Tuesday, July 13, 2010

Moving Out

Relocating to a new area can be anxiety-ridden whether you are moving to the next town over or across the country. Choosing to go to graduate school also meant that I would chose a new place to live, new friends and a new culture. All these new options, although thrilling, also can bring about many unforeseen headaches. Where are the best places to live? Work? Transportation? And why can't I buy liquor in this state with an out of state license? Etc. Etc.

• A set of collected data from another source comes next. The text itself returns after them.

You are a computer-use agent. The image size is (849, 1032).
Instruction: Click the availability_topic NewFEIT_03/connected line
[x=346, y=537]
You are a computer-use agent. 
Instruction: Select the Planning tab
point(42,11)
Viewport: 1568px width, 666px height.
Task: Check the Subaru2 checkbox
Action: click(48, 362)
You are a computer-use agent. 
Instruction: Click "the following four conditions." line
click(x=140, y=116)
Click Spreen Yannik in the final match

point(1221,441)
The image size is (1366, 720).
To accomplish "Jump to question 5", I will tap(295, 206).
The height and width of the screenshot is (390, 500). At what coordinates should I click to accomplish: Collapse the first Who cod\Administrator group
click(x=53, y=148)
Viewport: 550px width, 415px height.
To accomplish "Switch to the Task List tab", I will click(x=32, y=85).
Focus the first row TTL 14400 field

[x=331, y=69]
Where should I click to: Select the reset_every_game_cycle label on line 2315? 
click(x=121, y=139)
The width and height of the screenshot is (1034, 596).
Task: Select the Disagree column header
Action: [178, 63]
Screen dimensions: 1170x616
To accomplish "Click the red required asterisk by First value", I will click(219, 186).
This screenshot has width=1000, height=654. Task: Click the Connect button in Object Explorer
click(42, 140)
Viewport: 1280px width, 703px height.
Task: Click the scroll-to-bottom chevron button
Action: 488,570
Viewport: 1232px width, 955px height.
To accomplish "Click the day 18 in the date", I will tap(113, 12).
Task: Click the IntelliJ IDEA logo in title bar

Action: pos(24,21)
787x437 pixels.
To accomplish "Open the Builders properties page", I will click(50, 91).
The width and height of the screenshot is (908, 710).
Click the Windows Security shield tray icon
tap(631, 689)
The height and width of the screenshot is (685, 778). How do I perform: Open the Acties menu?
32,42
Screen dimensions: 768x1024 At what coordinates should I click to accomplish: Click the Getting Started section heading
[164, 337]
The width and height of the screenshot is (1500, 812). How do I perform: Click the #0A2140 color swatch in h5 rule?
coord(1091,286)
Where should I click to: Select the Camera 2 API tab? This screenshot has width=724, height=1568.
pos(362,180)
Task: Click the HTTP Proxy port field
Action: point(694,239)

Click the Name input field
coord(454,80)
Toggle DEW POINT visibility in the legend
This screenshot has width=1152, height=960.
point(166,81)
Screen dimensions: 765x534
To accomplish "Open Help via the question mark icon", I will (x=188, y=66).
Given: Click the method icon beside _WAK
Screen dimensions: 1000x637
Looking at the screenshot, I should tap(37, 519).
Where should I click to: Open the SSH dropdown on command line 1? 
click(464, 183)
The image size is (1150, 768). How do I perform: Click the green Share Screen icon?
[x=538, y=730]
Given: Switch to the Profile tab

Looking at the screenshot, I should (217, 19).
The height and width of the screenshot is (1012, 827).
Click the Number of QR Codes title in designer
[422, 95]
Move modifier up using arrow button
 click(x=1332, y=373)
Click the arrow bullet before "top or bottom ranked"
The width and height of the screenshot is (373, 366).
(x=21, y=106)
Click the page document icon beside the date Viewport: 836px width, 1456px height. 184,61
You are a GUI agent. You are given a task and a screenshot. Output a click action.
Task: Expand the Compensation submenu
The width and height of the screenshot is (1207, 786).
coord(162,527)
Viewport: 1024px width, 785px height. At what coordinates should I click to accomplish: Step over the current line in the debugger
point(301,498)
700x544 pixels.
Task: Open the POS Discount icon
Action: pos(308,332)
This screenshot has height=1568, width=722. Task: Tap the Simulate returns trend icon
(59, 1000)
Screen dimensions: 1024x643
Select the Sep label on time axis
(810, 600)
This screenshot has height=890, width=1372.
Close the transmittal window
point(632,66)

In short, I moved to Boston from Boise, Idaho (kind of like a reversed Footloose experience). I often times reflect upon my experiences relocating during undergrad and now graduate school and how different those experiences were. It's amazing the growth that takes place from being an undergrad and now a graduate student. Looking back, I realized that the "experience" of undergrad was what was really important to me and the curriculum, although important, was not my top priority. Graduate school has proved to be less about the "experience" of college and more about the education. I rarely hear of graduate students transferring to other grad program, whereas in undergrad, you are in the minority if you haven't transferred schools at least once (I would know, I transferred twice).
With any change, comes discomfort and I tried my best in moving to Boston to minimize that discomfort. I think a lot of times, homesickness (even in grad school with big kids) is actually pretty common. I have learned that discomfort comes with change, such as relocating to a new place but overcoming the discomfort is something that I am personally proud of. Being able to successfully relocate is not only relevant right now, but prepares students for future chances of job relocations. Being able to conquer that now, means less discomfort in the future.

Change is not my favorite thing. But I know it's the best for me and know it will make me a more interesting and adaptable person. I like to compare change to working out. I hate the process, but I love how I feel afterwards.